*What is asked:* Put every line of the rows below into a JSON list of strings, one string per line, leaving out any blank lines.

▬▬▬

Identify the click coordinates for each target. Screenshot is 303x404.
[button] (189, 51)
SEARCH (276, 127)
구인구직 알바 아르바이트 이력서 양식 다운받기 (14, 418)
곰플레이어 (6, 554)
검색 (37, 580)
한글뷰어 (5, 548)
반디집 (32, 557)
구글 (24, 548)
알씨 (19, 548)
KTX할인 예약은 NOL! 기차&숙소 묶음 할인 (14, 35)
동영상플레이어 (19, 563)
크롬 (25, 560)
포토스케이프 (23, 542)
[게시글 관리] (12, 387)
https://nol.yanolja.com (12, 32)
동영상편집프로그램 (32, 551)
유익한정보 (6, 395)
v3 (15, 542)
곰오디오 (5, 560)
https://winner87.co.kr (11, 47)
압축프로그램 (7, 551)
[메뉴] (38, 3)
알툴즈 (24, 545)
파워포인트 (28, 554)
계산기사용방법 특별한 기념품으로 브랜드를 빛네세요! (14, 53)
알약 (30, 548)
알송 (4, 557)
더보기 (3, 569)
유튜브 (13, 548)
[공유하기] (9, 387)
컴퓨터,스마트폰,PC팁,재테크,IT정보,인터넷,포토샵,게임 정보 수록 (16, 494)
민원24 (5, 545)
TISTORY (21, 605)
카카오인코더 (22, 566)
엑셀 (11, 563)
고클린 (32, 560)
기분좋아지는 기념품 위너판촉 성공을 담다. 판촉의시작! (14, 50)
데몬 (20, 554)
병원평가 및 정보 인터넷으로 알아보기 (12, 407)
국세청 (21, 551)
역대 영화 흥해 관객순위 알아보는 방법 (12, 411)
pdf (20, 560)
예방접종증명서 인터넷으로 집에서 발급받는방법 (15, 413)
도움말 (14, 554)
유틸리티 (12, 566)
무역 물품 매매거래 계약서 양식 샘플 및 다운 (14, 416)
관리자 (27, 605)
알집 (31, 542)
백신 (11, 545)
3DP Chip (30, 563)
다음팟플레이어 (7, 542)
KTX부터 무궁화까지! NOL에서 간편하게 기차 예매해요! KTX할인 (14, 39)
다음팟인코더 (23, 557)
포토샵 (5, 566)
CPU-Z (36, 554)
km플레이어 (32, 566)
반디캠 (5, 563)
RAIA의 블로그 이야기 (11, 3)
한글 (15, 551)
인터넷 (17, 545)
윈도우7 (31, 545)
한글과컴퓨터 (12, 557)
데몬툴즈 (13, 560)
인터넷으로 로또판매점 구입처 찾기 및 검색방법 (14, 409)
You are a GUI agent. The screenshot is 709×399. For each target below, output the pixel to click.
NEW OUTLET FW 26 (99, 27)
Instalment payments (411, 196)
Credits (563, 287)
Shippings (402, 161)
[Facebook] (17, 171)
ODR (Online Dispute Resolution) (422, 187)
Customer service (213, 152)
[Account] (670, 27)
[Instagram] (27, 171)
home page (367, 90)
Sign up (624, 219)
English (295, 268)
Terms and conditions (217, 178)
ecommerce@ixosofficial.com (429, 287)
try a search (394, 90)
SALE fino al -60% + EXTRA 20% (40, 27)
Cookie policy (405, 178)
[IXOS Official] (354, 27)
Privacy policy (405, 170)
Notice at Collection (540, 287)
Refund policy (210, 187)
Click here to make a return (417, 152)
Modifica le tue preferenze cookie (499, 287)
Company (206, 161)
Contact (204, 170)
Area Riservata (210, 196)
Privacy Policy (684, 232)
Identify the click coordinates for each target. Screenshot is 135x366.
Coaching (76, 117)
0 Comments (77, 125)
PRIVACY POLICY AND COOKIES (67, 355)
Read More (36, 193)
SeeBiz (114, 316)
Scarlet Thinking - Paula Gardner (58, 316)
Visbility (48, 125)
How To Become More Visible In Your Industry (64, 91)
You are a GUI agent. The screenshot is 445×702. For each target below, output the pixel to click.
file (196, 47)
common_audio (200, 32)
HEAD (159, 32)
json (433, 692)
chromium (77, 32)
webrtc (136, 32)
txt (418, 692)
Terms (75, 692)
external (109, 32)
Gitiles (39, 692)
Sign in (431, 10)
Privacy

▬▬▬

*Response for this exercise:*
[
  "Identify the click coordinates for each target. Screenshot is 303x404.",
  "[button] (189, 51)",
  "SEARCH (276, 127)",
  "구인구직 알바 아르바이트 이력서 양식 다운받기 (14, 418)",
  "곰플레이어 (6, 554)",
  "검색 (37, 580)",
  "한글뷰어 (5, 548)",
  "반디집 (32, 557)",
  "구글 (24, 548)",
  "알씨 (19, 548)",
  "KTX할인 예약은 NOL! 기차&숙소 묶음 할인 (14, 35)",
  "동영상플레이어 (19, 563)",
  "크롬 (25, 560)",
  "포토스케이프 (23, 542)",
  "[게시글 관리] (12, 387)",
  "https://nol.yanolja.com (12, 32)",
  "동영상편집프로그램 (32, 551)",
  "유익한정보 (6, 395)",
  "v3 (15, 542)",
  "곰오디오 (5, 560)",
  "https://winner87.co.kr (11, 47)",
  "압축프로그램 (7, 551)",
  "[메뉴] (38, 3)",
  "알툴즈 (24, 545)",
  "파워포인트 (28, 554)",
  "계산기사용방법 특별한 기념품으로 브랜드를 빛네세요! (14, 53)",
  "알약 (30, 548)",
  "알송 (4, 557)",
  "더보기 (3, 569)",
  "유튜브 (13, 548)",
  "[공유하기] (9, 387)",
  "컴퓨터,스마트폰,PC팁,재테크,IT정보,인터넷,포토샵,게임 정보 수록 (16, 494)",
  "민원24 (5, 545)",
  "TISTORY (21, 605)",
  "카카오인코더 (22, 566)",
  "엑셀 (11, 563)",
  "고클린 (32, 560)",
  "기분좋아지는 기념품 위너판촉 성공을 담다. 판촉의시작! (14, 50)",
  "데몬 (20, 554)",
  "병원평가 및 정보 인터넷으로 알아보기 (12, 407)",
  "국세청 (21, 551)",
  "역대 영화 흥해 관객순위 알아보는 방법 (12, 411)",
  "pdf (20, 560)",
  "예방접종증명서 인터넷으로 집에서 발급받는방법 (15, 413)",
  "도움말 (14, 554)",
  "유틸리티 (12, 566)",
  "무역 물품 매매거래 계약서 양식 샘플 및 다운 (14, 416)",
  "관리자 (27, 605)",
  "알집 (31, 542)",
  "백신 (11, 545)",
  "3DP Chip (30, 563)",
  "다음팟플레이어 (7, 542)",
  "KTX부터 무궁화까지! NOL에서 간편하게 기차 예매해요! KTX할인 (14, 39)",
  "다음팟인코더 (23, 557)",
  "포토샵 (5, 566)",
  "CPU-Z (36, 554)",
  "km플레이어 (32, 566)",
  "반디캠 (5, 563)",
  "RAIA의 블로그 이야기 (11, 3)",
  "한글 (15, 551)",
  "인터넷 (17, 545)",
  "윈도우7 (31, 545)",
  "한글과컴퓨터 (12, 557)",
  "데몬툴즈 (13, 560)",
  "인터넷으로 로또판매점 구입처 찾기 및 검색방법 (14, 409)",
  "You are a GUI agent. The screenshot is 709×399. For each target below, output the pixel to click.",
  "NEW OUTLET FW 26 (99, 27)",
  "Instalment payments (411, 196)",
  "Credits (563, 287)",
  "Shippings (402, 161)",
  "[Facebook] (17, 171)",
  "ODR (Online Dispute Resolution) (422, 187)",
  "Customer service (213, 152)",
  "[Account] (670, 27)",
  "[Instagram] (27, 171)",
  "home page (367, 90)",
  "Sign up (624, 219)",
  "English (295, 268)",
  "Terms and conditions (217, 178)",
  "ecommerce@ixosofficial.com (429, 287)",
  "try a search (394, 90)",
  "SALE fino al -60% + EXTRA 20% (40, 27)",
  "Cookie policy (405, 178)",
  "[IXOS Official] (354, 27)",
  "Privacy policy (405, 170)",
  "Notice at Collection (540, 287)",
  "Refund policy (210, 187)",
  "Click here to make a return (417, 152)",
  "Modifica le tue preferenze cookie (499, 287)",
  "Company (206, 161)",
  "Contact (204, 170)",
  "Area Riservata (210, 196)",
  "Privacy Policy (684, 232)",
  "Identify the click coordinates for each target. Screenshot is 135x366.",
  "Coaching (76, 117)",
  "0 Comments (77, 125)",
  "PRIVACY POLICY AND COOKIES (67, 355)",
  "Read More (36, 193)",
  "SeeBiz (114, 316)",
  "Scarlet Thinking - Paula Gardner (58, 316)",
  "Visbility (48, 125)",
  "How To Become More Visible In Your Industry (64, 91)",
  "You are a GUI agent. The screenshot is 445×702. For each target below, output the pixel to click.",
  "file (196, 47)",
  "common_audio (200, 32)",
  "HEAD (159, 32)",
  "json (433, 692)",
  "chromium (77, 32)",
  "webrtc (136, 32)",
  "txt (418, 692)",
  "Terms (75, 692)",
  "external (109, 32)",
  "Gitiles (39, 692)",
  "Sign in (431, 10)",
  "Privacy"
]